Two thousand years ago Israelites fervently awaited the coming of this King. The Roman Empire was the fourth empire during which Daniel saw His coming (Daniel 2, 7). Suffering under Roman oppression, the Israelites expected the Messiah to become a king on David’s throne in Jerusalem, defeating the Roman power in war, restoring Israel’s empire, prestige, and prominence, all centered in Jerusalem. Thus, when first century Israelites spoke of the Messiah, or Christ, they spoke of the coming King who would defeat YHWH’s enemies and bring peace and prosperity.

Jesus of Nazareth proved to be the Messiah, but not the Messiah Israel wanted. He was born a descendant of David but to a peasant girl from the backwoods of Galilee (Matthew 1:18-25); He was raised a carpenter’s son without any formal education. When many wanted to make Him their king, He fled (John 6:15); He never led an army, never declared war on the Romans but instead expected people to pay relevant taxes (Matthew 22:15-22), He did not sit on a throne in Jerusalem; He did not defeat the Roman Empire militarily; the physical kingdom and territories of David were not restored to Israelite control. Such is why so many in Israel rejected Him; since He was not the Messiah they wanted, they referred to Him as King only to mock Him (Mark 15:2, 9, 12, 18, 26, 32).

Jesus would be arrested and then executed on a Roman cross publicly as an insurrectionist (Matthew 26:47-27:50). He was not the first so-called messiah to suffer that fate, and He would not be the last.

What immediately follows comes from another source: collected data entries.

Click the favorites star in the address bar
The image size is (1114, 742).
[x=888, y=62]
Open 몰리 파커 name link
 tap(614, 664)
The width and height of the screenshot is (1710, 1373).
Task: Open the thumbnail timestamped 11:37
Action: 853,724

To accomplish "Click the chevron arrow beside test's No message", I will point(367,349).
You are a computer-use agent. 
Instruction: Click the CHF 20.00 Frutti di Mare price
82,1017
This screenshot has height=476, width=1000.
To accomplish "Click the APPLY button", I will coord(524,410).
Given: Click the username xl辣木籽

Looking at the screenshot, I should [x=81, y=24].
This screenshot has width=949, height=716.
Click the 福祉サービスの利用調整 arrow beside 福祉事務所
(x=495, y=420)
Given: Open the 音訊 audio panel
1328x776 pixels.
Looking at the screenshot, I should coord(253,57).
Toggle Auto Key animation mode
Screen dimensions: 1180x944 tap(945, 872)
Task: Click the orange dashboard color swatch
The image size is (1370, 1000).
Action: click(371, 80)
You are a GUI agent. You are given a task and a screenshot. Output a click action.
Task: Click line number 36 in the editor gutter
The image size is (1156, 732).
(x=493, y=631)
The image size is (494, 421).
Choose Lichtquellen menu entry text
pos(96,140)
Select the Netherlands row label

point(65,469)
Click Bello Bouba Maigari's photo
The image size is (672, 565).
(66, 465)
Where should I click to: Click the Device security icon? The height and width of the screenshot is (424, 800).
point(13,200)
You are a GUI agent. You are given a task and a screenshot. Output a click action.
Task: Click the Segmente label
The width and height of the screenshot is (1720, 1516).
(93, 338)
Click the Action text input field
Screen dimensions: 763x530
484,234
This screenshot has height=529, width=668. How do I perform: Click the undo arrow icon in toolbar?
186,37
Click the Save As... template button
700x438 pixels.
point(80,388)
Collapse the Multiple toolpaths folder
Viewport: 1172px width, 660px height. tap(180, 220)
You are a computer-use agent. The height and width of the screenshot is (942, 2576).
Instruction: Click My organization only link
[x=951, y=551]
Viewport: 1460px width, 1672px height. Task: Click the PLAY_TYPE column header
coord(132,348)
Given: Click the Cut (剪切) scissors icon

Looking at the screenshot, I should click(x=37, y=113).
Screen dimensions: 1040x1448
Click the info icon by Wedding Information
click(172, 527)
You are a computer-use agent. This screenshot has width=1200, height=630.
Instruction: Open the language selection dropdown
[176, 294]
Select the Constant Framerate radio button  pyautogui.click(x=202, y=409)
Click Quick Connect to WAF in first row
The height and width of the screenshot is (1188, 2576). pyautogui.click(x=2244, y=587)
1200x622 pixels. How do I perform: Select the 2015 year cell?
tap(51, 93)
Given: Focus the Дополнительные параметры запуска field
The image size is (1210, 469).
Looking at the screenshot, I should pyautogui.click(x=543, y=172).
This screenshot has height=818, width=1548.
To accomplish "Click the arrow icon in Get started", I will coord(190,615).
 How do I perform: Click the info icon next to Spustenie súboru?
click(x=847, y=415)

But Jesus’ death was not the end nor an accident but the fulfillment of God’s purposes so as to obtain victory over sin (Romans 8:1-4, Hebrews 4:14-16, 5:7-9). On the third day Jesus rose again, gaining victory over death, the Evil One, and all nationalities and powers, never to die again (John 16:33, Colossians 2:13-15, Revelation 1:18). Forty days later Jesus ascended to Heaven, there obtaining the Kingdom over which He can rule eternally since He was raised to never die again (Daniel 7:13-14, Matthew 28:18-20, Acts 7:56), the Kingdom of which He had spoken and taught throughout His life and for which He had prepared twelve of His followers, the Apostles (Matthew 4:17, 23, 10:1-42, 12:22-28, 16:21-23, Mark 4:33-34).

Jesus was not only the King of the Jews, but King of all, and soon God made clear that in Jesus both Jew and non-Jew, the people of all the nations, called Gentiles, could be brought together into one Kingdom (Acts 10:1-11:18, Ephesians 2:1-21). Such is how God, through Jesus, fulfills all the promises He made, not only in Israel, but to Abraham and all the Patriarchs.

Jesus was not just King and Messiah but also Lord, the same claim Caesar made over the Roman Empire (Acts 2:36, 17:7). To say Jesus is Lord is to say Caesar is not; for this Christians would be persecuted by Romans for hundreds of years. Despite this danger early Christians around the Mediterranean world proclaimed that Jesus was King and Lord of all, that all should serve Him, since all will be judged by Him (Acts 17:30-31).

Jesus as God’s King would not rule over one nation-state; He would rule over all of them. In Christ God would not just overcome the Roman Empire but defeated the evil powers behind every empire, allowing everyone everywhere to receive the blessings of serving King Jesus. Jesus is the Son of God and Son of Man; both are Messianic promises. As prophet, Jesus declares His own rule in God. As priest in the order of Melchizedek, He is not just priest but also king (Psalm 110:1-7, Hebrews 7:1-9:27).

Jesus’ victory and kingship are primary themes in Revelation: He is the one like a son of man clothed as the Ancient of Days, ruling over heaven now and who will overthrow both the Roman power and the spiritual forces of evil behind it (Revelation 1:12-18, 4:1-22:6). To the very end Jesus is the Root and Descendant of David, the Messiah (Revelation 22:16). Jesus is King of kings and Lord of lords (Revelation 19:16); let us honor and serve Him as such!